*** Listed records ***

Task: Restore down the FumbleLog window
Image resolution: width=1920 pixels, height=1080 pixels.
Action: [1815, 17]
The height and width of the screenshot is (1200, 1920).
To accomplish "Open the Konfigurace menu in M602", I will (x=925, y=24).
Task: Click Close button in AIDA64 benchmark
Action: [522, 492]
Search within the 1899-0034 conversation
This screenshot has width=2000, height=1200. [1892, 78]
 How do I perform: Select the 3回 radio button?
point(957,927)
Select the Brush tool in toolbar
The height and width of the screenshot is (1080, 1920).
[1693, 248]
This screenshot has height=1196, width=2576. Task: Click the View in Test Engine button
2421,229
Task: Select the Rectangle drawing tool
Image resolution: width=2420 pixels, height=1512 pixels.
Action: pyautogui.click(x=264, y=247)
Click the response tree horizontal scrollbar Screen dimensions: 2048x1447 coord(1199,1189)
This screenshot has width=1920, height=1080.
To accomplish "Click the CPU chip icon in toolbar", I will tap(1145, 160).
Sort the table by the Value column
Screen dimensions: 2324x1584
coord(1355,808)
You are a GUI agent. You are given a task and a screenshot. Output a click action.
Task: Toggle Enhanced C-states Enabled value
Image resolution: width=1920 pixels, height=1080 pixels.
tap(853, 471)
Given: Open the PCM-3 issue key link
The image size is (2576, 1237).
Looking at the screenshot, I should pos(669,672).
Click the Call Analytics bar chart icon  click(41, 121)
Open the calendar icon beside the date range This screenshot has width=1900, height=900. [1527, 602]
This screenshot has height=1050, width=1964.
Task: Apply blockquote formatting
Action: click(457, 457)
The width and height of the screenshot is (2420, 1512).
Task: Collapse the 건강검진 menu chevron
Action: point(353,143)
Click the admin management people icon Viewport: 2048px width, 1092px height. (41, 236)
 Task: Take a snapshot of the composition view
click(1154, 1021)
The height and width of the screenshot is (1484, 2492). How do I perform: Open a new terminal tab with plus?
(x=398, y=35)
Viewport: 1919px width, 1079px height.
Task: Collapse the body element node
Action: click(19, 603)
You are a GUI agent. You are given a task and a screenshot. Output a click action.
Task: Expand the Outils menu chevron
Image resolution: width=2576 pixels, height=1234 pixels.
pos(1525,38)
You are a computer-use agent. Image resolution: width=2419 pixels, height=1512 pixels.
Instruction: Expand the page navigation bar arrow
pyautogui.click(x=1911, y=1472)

*** End of Listed records ***

_Try it_. When you reach the end of the records, set them all down again exactly.

_Response to this exercise_.
Task: Restore down the FumbleLog window
Image resolution: width=1920 pixels, height=1080 pixels.
Action: [1815, 17]
The height and width of the screenshot is (1200, 1920).
To accomplish "Open the Konfigurace menu in M602", I will (x=925, y=24).
Task: Click Close button in AIDA64 benchmark
Action: [522, 492]
Search within the 1899-0034 conversation
This screenshot has width=2000, height=1200. [1892, 78]
 How do I perform: Select the 3回 radio button?
point(957,927)
Select the Brush tool in toolbar
The height and width of the screenshot is (1080, 1920).
[1693, 248]
This screenshot has height=1196, width=2576. Task: Click the View in Test Engine button
2421,229
Task: Select the Rectangle drawing tool
Image resolution: width=2420 pixels, height=1512 pixels.
Action: pyautogui.click(x=264, y=247)
Click the response tree horizontal scrollbar Screen dimensions: 2048x1447 coord(1199,1189)
This screenshot has width=1920, height=1080.
To accomplish "Click the CPU chip icon in toolbar", I will tap(1145, 160).
Sort the table by the Value column
Screen dimensions: 2324x1584
coord(1355,808)
You are a GUI agent. You are given a task and a screenshot. Output a click action.
Task: Toggle Enhanced C-states Enabled value
Image resolution: width=1920 pixels, height=1080 pixels.
tap(853, 471)
Given: Open the PCM-3 issue key link
The image size is (2576, 1237).
Looking at the screenshot, I should pos(669,672).
Click the Call Analytics bar chart icon  click(41, 121)
Open the calendar icon beside the date range This screenshot has width=1900, height=900. [1527, 602]
This screenshot has height=1050, width=1964.
Task: Apply blockquote formatting
Action: click(457, 457)
The width and height of the screenshot is (2420, 1512).
Task: Collapse the 건강검진 menu chevron
Action: point(353,143)
Click the admin management people icon Viewport: 2048px width, 1092px height. (41, 236)
 Task: Take a snapshot of the composition view
click(1154, 1021)
The height and width of the screenshot is (1484, 2492). How do I perform: Open a new terminal tab with plus?
(x=398, y=35)
Viewport: 1919px width, 1079px height.
Task: Collapse the body element node
Action: click(19, 603)
You are a GUI agent. You are given a task and a screenshot. Output a click action.
Task: Expand the Outils menu chevron
Image resolution: width=2576 pixels, height=1234 pixels.
pos(1525,38)
You are a computer-use agent. Image resolution: width=2419 pixels, height=1512 pixels.
Instruction: Expand the page navigation bar arrow
pyautogui.click(x=1911, y=1472)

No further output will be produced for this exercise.